In [2]:
import pandas as pd
import numpy
from sklearn.model_selection import train_test_split
from sklearn.preprocessing import StandardScaler
from sklearn.ensemble import RandomForestClassifier
from sklearn.neural_network import MLPClassifier
from lightgbm import LGBMClassifier
from sklearn.metrics import accuracy_score, classification_report
import joblib


In [None]:
train_data = pd.read_csv(
    "../../data/raw/NSL-KDD/KDDTrain+.txt", header=None
)
test_data = pd.read_csv(
    "../../data/raw/NSL-KDD/KDDTest+.txt", header=None
)

In [None]:
import pandas as pd
import numpy as np
from sklearn.model_selection import train_test_split
from sklearn.preprocessing import StandardScaler
from sklearn.ensemble import RandomForestClassifier
from sklearn.neural_network import MLPClassifier
from lightgbm import LGBMClassifier
from sklearn.metrics import accuracy_score, classification_report
import joblib

# === 1. Carregar dados ===
def load_nslkdd(path, binary_labels=True):
    df = pd.read_csv(path, header=None)
    df.columns = get_nslkdd_columns(len(df.columns))
    
    if binary_labels:
        df['label'] = df['label'].apply(lambda x: 'normal' if x == 'normal' else 'attack')

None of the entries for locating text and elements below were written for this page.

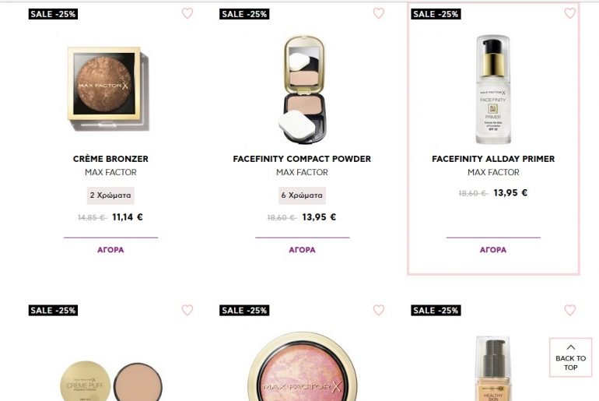This screenshot has height=401, width=599.
Task: Open FACEFINITY COMPACT POWDER title link
Action: [302, 159]
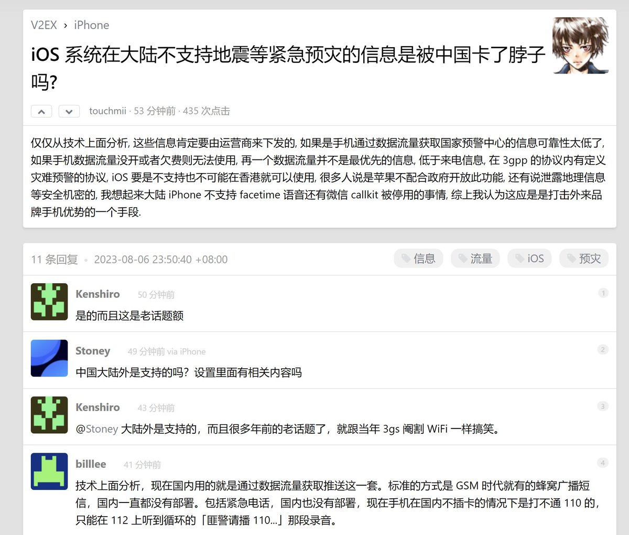Open the 流量 tag
The width and height of the screenshot is (629, 535).
[x=475, y=259]
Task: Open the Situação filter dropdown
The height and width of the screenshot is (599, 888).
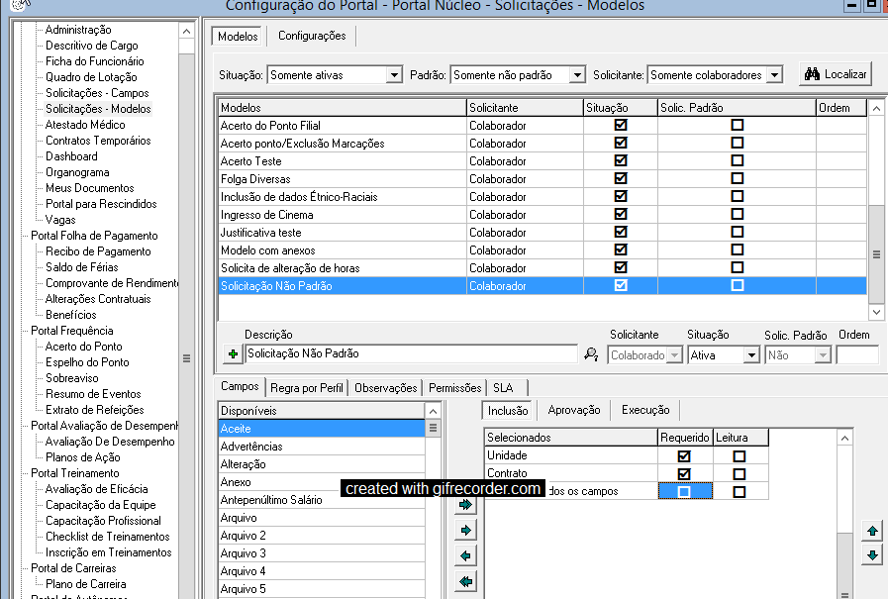Action: pos(394,75)
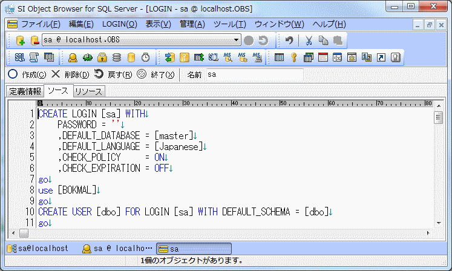Click the SQL execution tool icon
The image size is (452, 271).
pyautogui.click(x=19, y=57)
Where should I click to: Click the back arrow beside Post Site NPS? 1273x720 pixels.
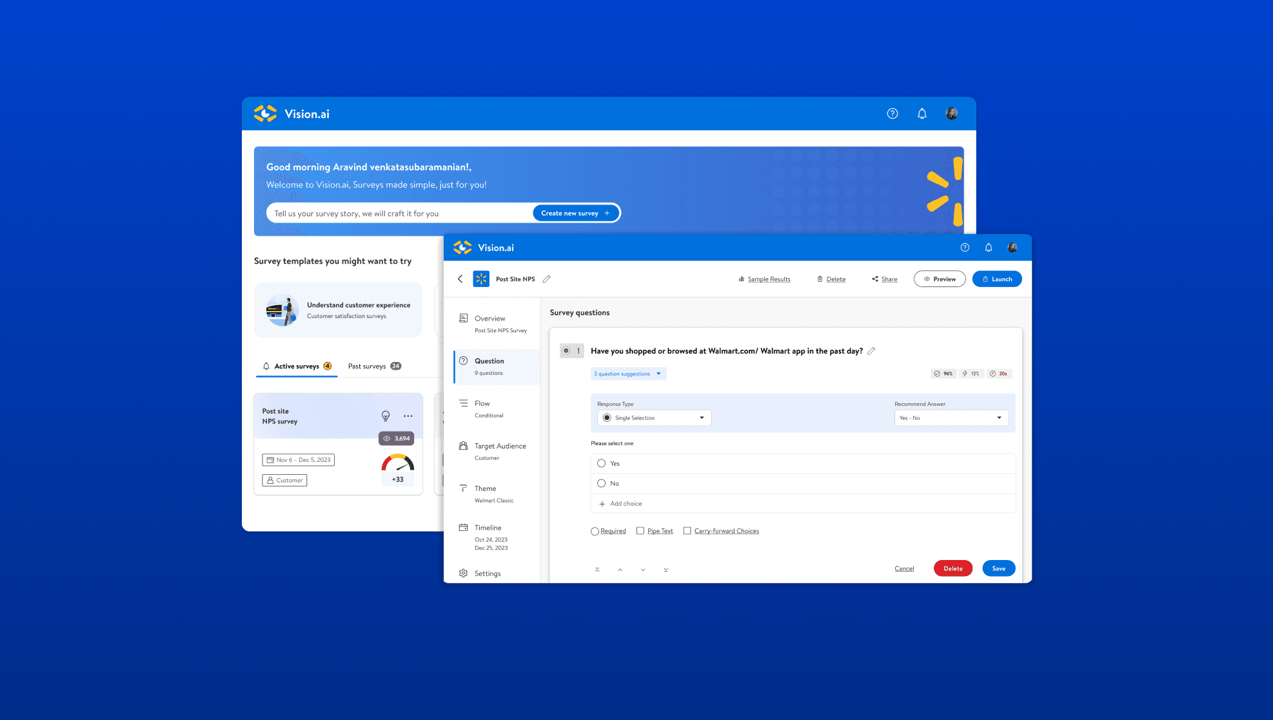tap(460, 279)
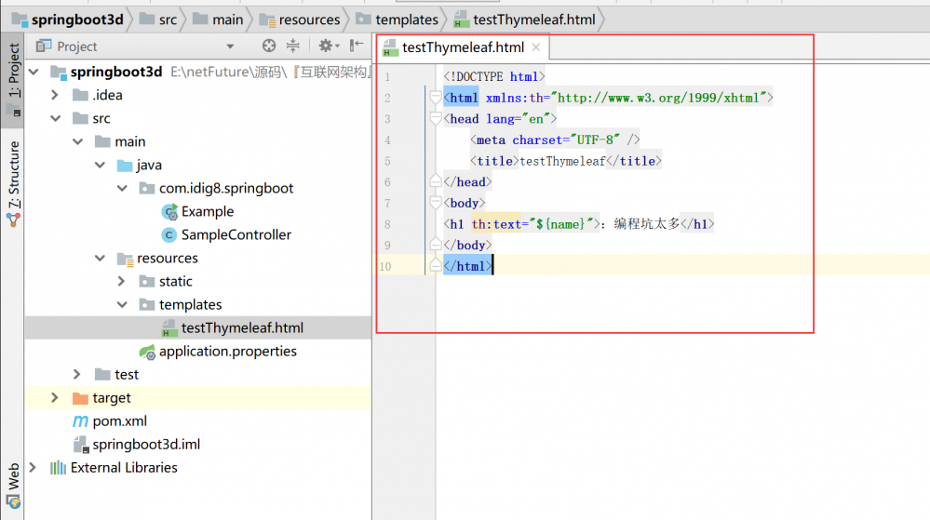This screenshot has height=520, width=930.
Task: Click the resources breadcrumb in navigation bar
Action: click(309, 20)
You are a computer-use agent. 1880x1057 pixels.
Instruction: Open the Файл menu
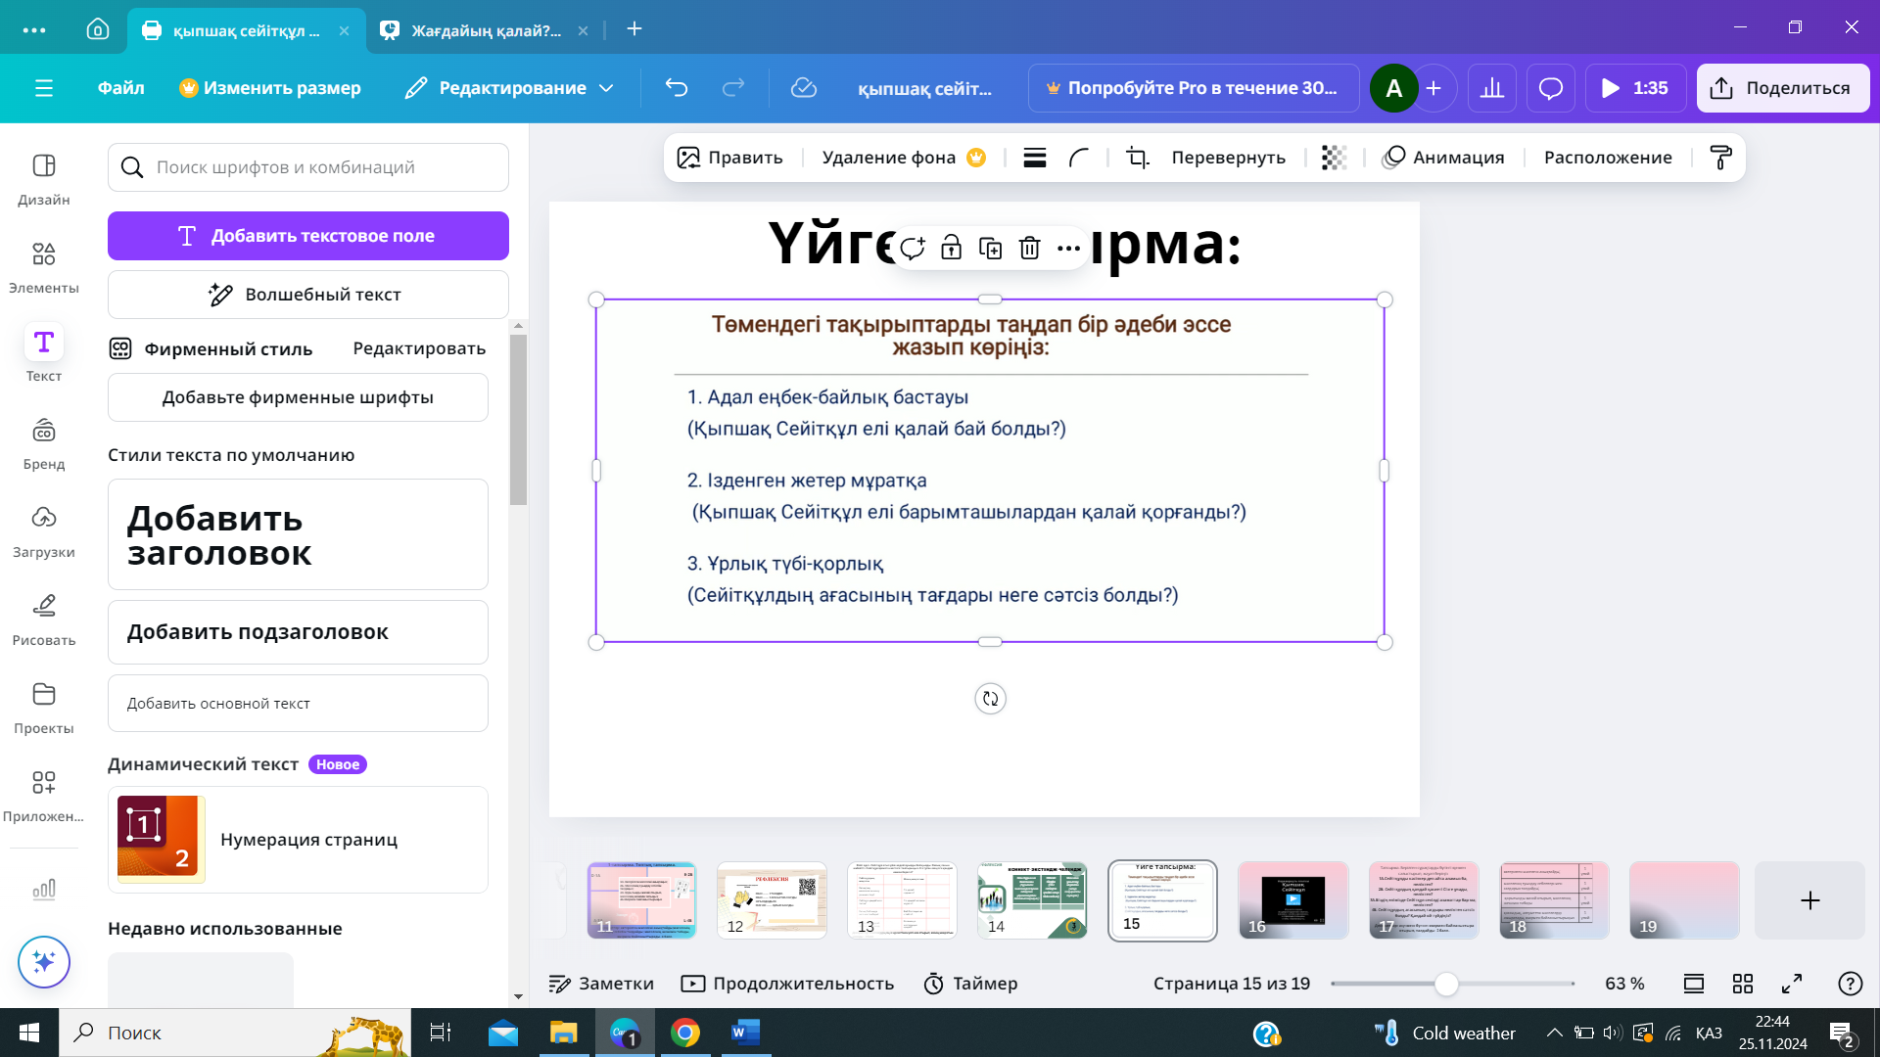120,88
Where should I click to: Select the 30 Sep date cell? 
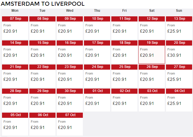[70, 100]
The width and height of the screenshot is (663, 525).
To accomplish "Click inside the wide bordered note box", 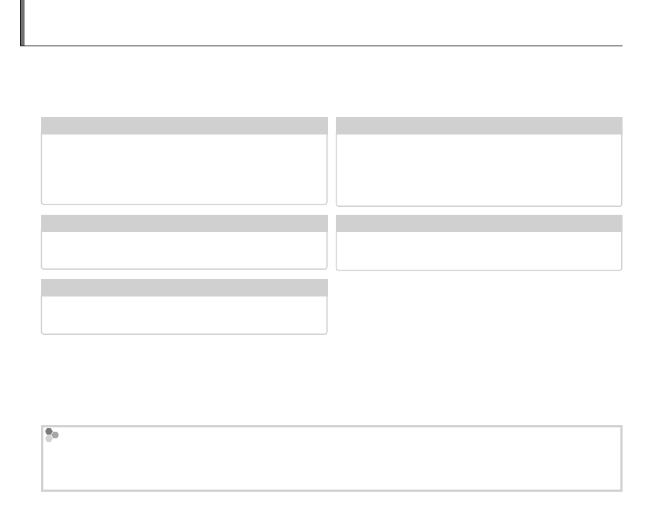I will (332, 463).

    X = df.drop(columns=['label'])
    y = df['label']
    return X, y

def get_nslkdd_columns(n):
    base = [
        "duration", "protocol_type", "service", "flag", "src_bytes", "dst_bytes",
        "land", "wrong_fragment", "urgent", "hot", "num_failed_logins", "logged_in",
        "num_compromised", "root_shell", "su_attempted", "num_root", "num_file_creations",
        "num_shells", "num_access_files", "num_outbound_cmds", "is_host_login",
        "is_guest_login", "count", "srv_count", "serror_rate", "srv_serror_rate",
        "rerror_rate", "srv_rerror_rate", "same_srv_rate", "diff_srv_rate",
        "srv_diff_host_rate", "dst_host_count", "dst_host_srv_count",
        "dst_host_same_srv_rate", "dst_host_diff_srv_rate",
        "dst_host_same_src_port_rate", "dst_host_srv_diff_host_rate",
        "dst_host_serror_rate", "dst_host_srv_serror_rate", "dst_host_rerror_rate",
        "dst_host_srv_rerror_rate", "label"
    ]
    return base[:n]

# === 2. Pré-processamento unificado ===
def preprocess(X, y):
    # One-hot nos atributos categóricos
    cat_cols = ['protocol_type', 'service', 'flag']
    X_encoded = pd.get_dummies(X, columns=cat_cols)
    feature_names = X_encoded.columns.tolist()

    # Escalonar os dados (exceto para RF se quiser pular depois)
    scaler = StandardScaler()
    X_scaled = scaler.fit_transform(X_encoded)

    # Encode y binário
    y_bin = (y != 'normal').astype(int)  # 1=ataque, 0=normal

    return X_scaled, y_bin, feature_names, scaler

# === 3. Dividir treino/teste ===
def split(X, y, test_size=0.3):
    return train_test_split(X, y, test_size=test_size, random_state=42, stratify=y)

# === 4. Treinar modelos ===
def train_models(X_train, X_test, y_train, y_test):
    results = {}

    # --- Random Forest
    rf = RandomForestClassifier(n_estimators=100, random_state=42)
    rf.fit(X_train, y_train)
    results['RF'] = {
        'model': rf,
        'accuracy': accuracy_score(y_test, rf.predict(X_test)),
        'report': classification_report(y_test, rf.predict(X_test), output_dict=True)
    }

    # --- MLP
    mlp = MLPClassifier(hidden_layer_sizes=(50,), max_iter=500, random_state=42)
    mlp.fit(X_train, y_train)
    results['MLP'] = {
        'model': mlp,
        'accuracy': accuracy_score(y_test, mlp.predict(X_test)),
        'report': classification_report(y_test, mlp.predict(X_test), output_dict=True)
    }

    # --- LightGBM
    lgbm = LGBMClassifier(n_estimators=100, random_state=42)
    lgbm.fit(X_train, y_train)
    results['LGBM'] = {
        'model': lgbm,
        'accuracy': accuracy_score(y_test, lgbm.predict(X_test)),
        'report': classification_report(y_test, lgbm.predict(X_test), output_dict=True)
    }

    return results

# === 5. Pipeline principal ===
def main():
    path = "nsl_kdd.csv"
    X, y = load_nslkdd(path)
    X_proc, y_proc, features, scaler = preprocess(X, y)
    X_train, X_test, y_train, y_test = split(X_proc, y_proc)

    results = train_models(X_train, X_test, y_train, y_test)

    for model_name, data in results.items():
        print(f"\n--- {model_name} ---")
        print(f"Acurácia: {data['accuracy']:.4f}")
        print(pd.DataFrame(data['report']).transpose())

        # Salvar modelo
        joblib.dump(data['model'], f"models/{model_name.lower()}.pkl")

    # Salvar dados e scaler para XAI
    joblib.dump((X_test, y_test, features, scaler), "models/test_data.pkl")

if __name__ == "__main__":
    main()